After one of the longest and meanest summers in history around here, it's finally starting to feel a little more like autumn.

This is good news, at least in the food and wine departments, as some of my favorite "comfort" food and drink are finally coming back into season. I'm looking forward to hearty roasts and pots of beans and baking bread; and with Halloween just around the corner and evenings turning cool and blustery, it's even time to think about a warming glass of Port.

As I reported in a quick overview of Port following my last trip there in 2005, Port is the great and historic dessert wine of Portugal, where for more than 200 years the robust red wines of the Douro river valley have dosed with brandy ("fortified"), a procedure that had the happy side effect of creating a wine that's sweet and strong and capable of long-term aging.

It's a great dessert wine, frankly my favorite of the dessert category even though I'm not much of a dessert-wine enthusiast, perhaps because it's a red wine, full and hearty, its sweetness held in balance by steely acidity and potent tannins.

Port comes in a variety of categories that span a fair range of prices, from the simple, non-vintage Ruby Port through wood-aged Tawny and Colheita to high-end Vintage Port, which is indisputably the best of the genre.

As the name implies, Vintage Port made entirely of grapes from a single year, aged only briefly in wooden barrels before being bottled, so it retains its dark red color. This is the Port that collectors prize. Modern Vintage Port can be drunk with enjoyment when it's young and full of fruit, but it's best held in a cool cellar for decades while its tannins soften and its flavors gain the complexity that comes with 20 years of maturity or more.

Vintage Port makes up only about 2 percent of all Port produced, but it's the most expensive 2 percent. Prices vary, but with current high demand for upscale wines, you can expect to pay $75 to $100 or more for an immature bottle from a recent vintage.

Unlike most table wines, Vintage Port isn't produced every year, only in vintages in which most producers agree that quality is sufficient to justify "declaring" the year as a vintage. In the past 20 years, only 1991, 1994, 1997, 2000 and 2003 have been declared, and none, at least under classic standards, are considered ready to drink.

Which brings us, finally, to the subject of today's dissertation: For those of us who love Port and want to be able to enjoy it without a major investment and years of waiting, a relatively recent innovation affords a reasonably close alternative at a fraction of the price.
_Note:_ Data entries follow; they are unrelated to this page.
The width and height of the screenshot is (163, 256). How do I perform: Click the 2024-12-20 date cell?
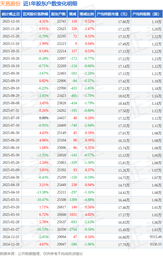(11, 244)
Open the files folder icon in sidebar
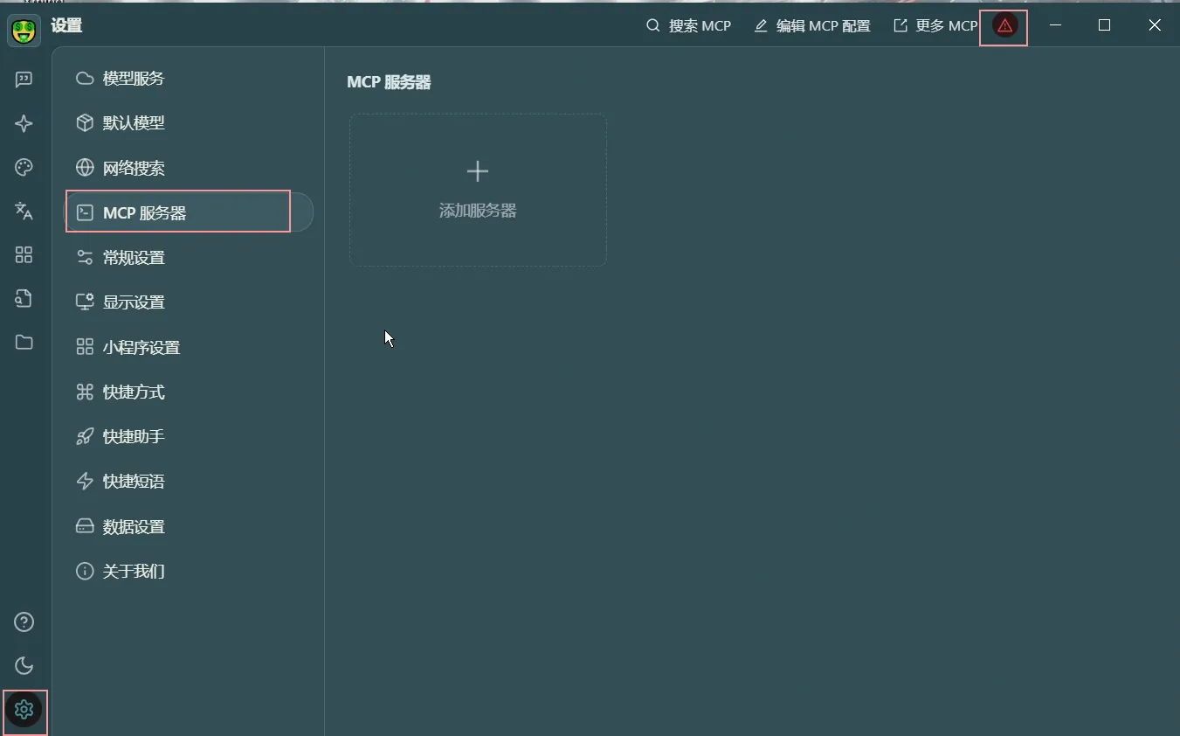 [x=24, y=343]
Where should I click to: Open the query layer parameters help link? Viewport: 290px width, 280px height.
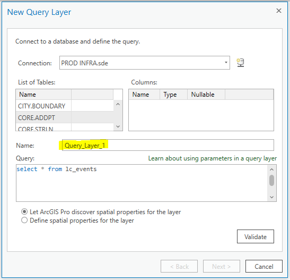pos(212,158)
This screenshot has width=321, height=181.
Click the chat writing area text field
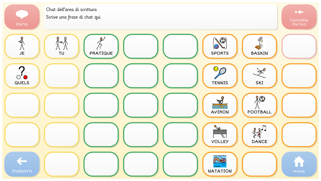tap(161, 17)
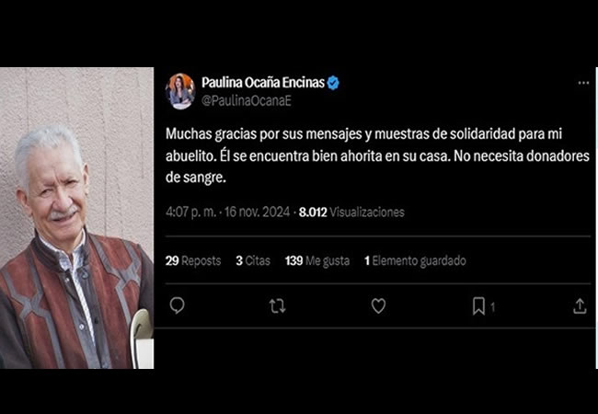The image size is (598, 414).
Task: Open Paulina Ocaña's profile avatar
Action: click(x=180, y=91)
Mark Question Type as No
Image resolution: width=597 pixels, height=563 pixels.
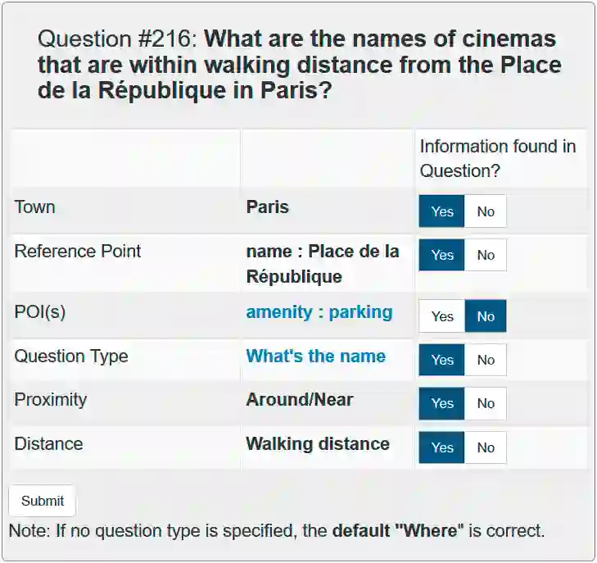pos(486,360)
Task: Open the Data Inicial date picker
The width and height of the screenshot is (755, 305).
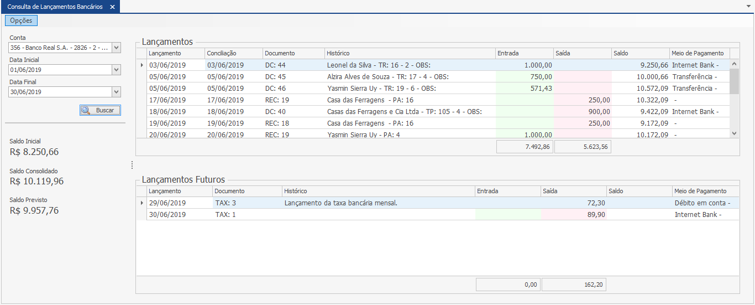Action: click(x=116, y=70)
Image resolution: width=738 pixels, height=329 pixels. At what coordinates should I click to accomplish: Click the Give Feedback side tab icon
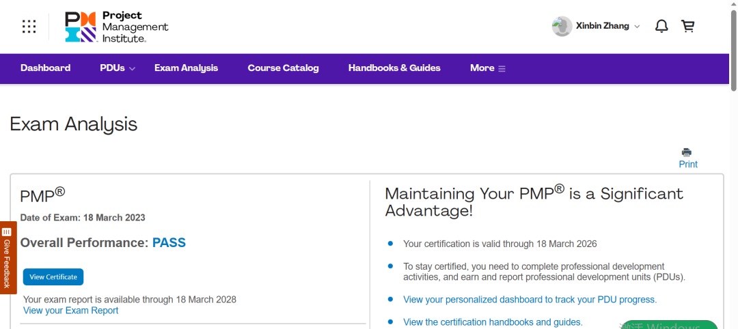pyautogui.click(x=7, y=232)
Late Bottled Vintage Port, often nicknamed "LBV," is Port made from a single vintage, but it's held in oak barrels for four to six years, long enough to soften and mellow the wine without fading it to tawny. This makes a relatively affordable wine with a lot of the style of a Vintage Port and some ageworthiness, but it can be drunk young and needs no decanting. Take care not to confuse it with "Vintage Character Port," which is sort of an upscale non-vintage Ruby. It, too, can make decent drinking, but it rarely approaches LBV quality and offers little or no price advantage over LBV, which can often be had for $20 or less.

Today's featured wine, a 2000 LBV from the giant Spanish wine firm Osborne, which also has a presence in Oporto, is a fine example. It offers an excellent preview of the 2000 vintage, is fully ready to drink, and was available here for a more than reasonable $18.
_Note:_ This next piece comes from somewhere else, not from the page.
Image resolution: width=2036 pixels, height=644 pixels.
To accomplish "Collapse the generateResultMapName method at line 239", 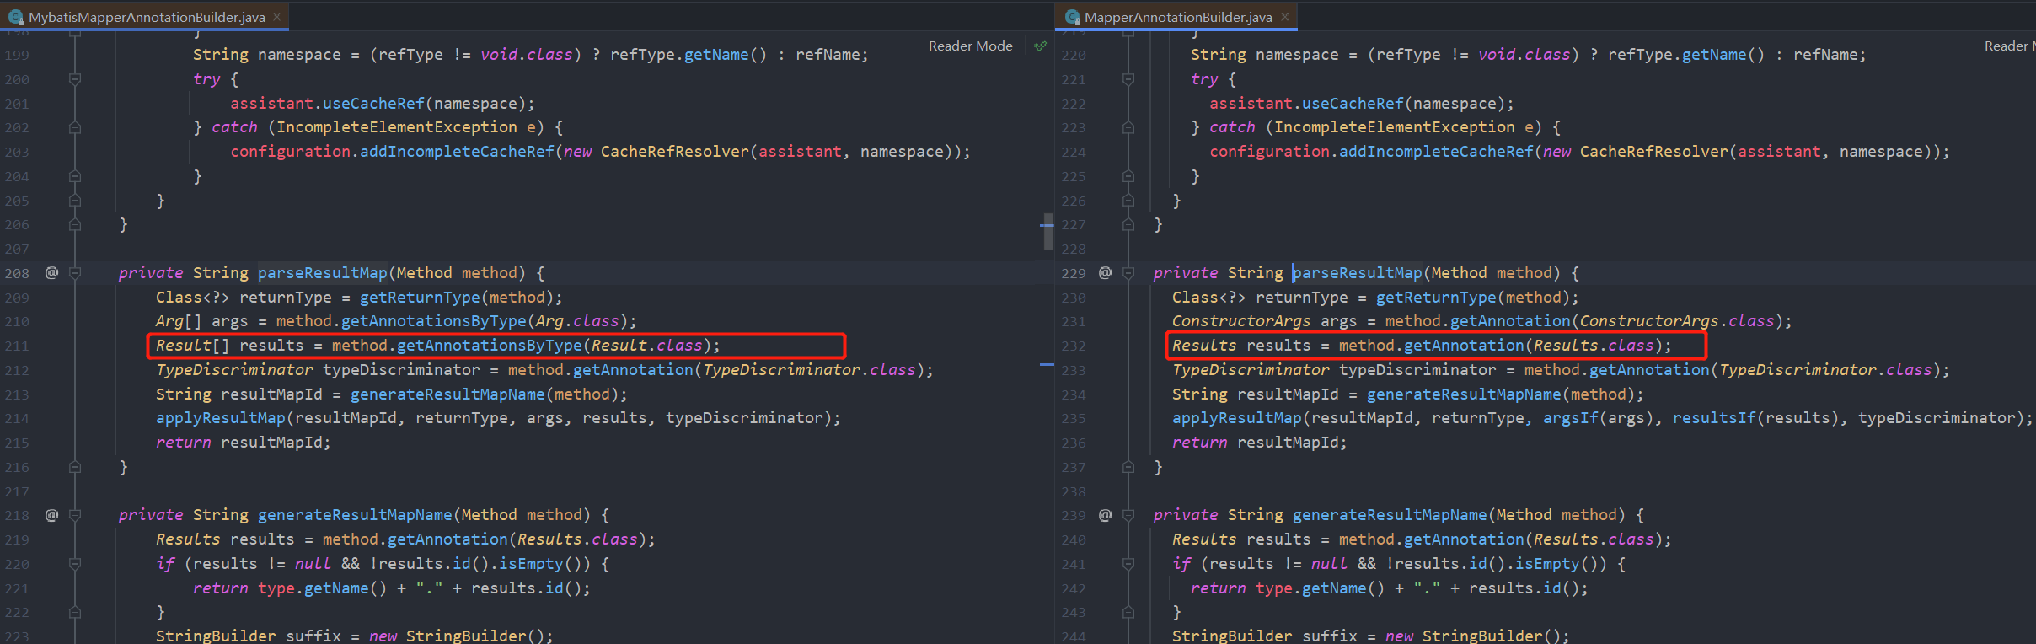I will [1128, 515].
Osborne 2000 Late Bottled Vintage Porto ($17.99)

Very dark blackish-purple, scarlet glints against the light. Typical Port character, dried stone fruit and licorice aromas and flavors with more subtle notes of toasted hazelnuts. Full-bodied and sweet, with sharp, "grippy" acidity holding the fruit sugars in balance. Tannic astringency is present, but it's far from the fierce, bruising tannins you'd expect in a true Vintage Port at this age; bottled in 2005, its four years of oak and more time in bottle has fostered some mellowing, although a plate of cheese will still serve well to smooth out its rougher edges. U.S. importer: W. J. Deutsch & Sons Ltd., Harrison, N.Y. (Oct. 21, 2007)

FOOD MATCH: Perfect for after-dinner sipping, by itself or with cheese or cracked nuts.
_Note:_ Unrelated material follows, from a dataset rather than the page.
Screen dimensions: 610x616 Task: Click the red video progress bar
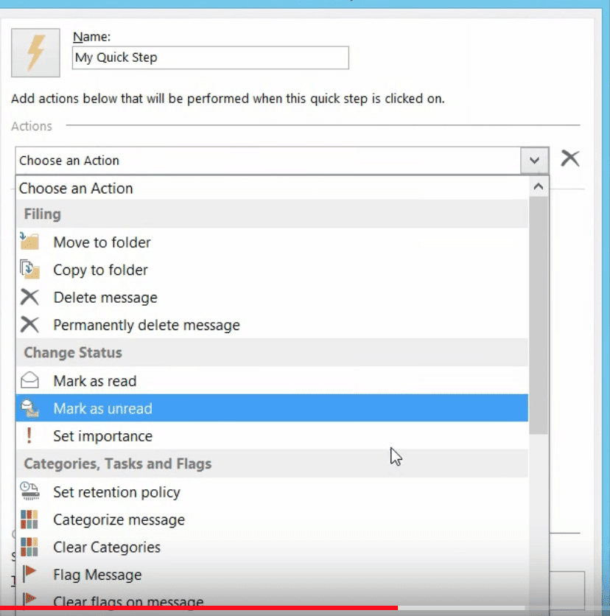click(199, 609)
VALUE: Comes acceptably close to Vintage Port character for one-fourth Vintage Port price.

WHEN TO DRINK: The point of late-bottled vintage is to have a quality Port that can be consumed young, so there's not much point in extended cellaring. That said, however, I see no reason why this and similar wines won't keep well, and perhaps evolve further, over years under good storage conditions.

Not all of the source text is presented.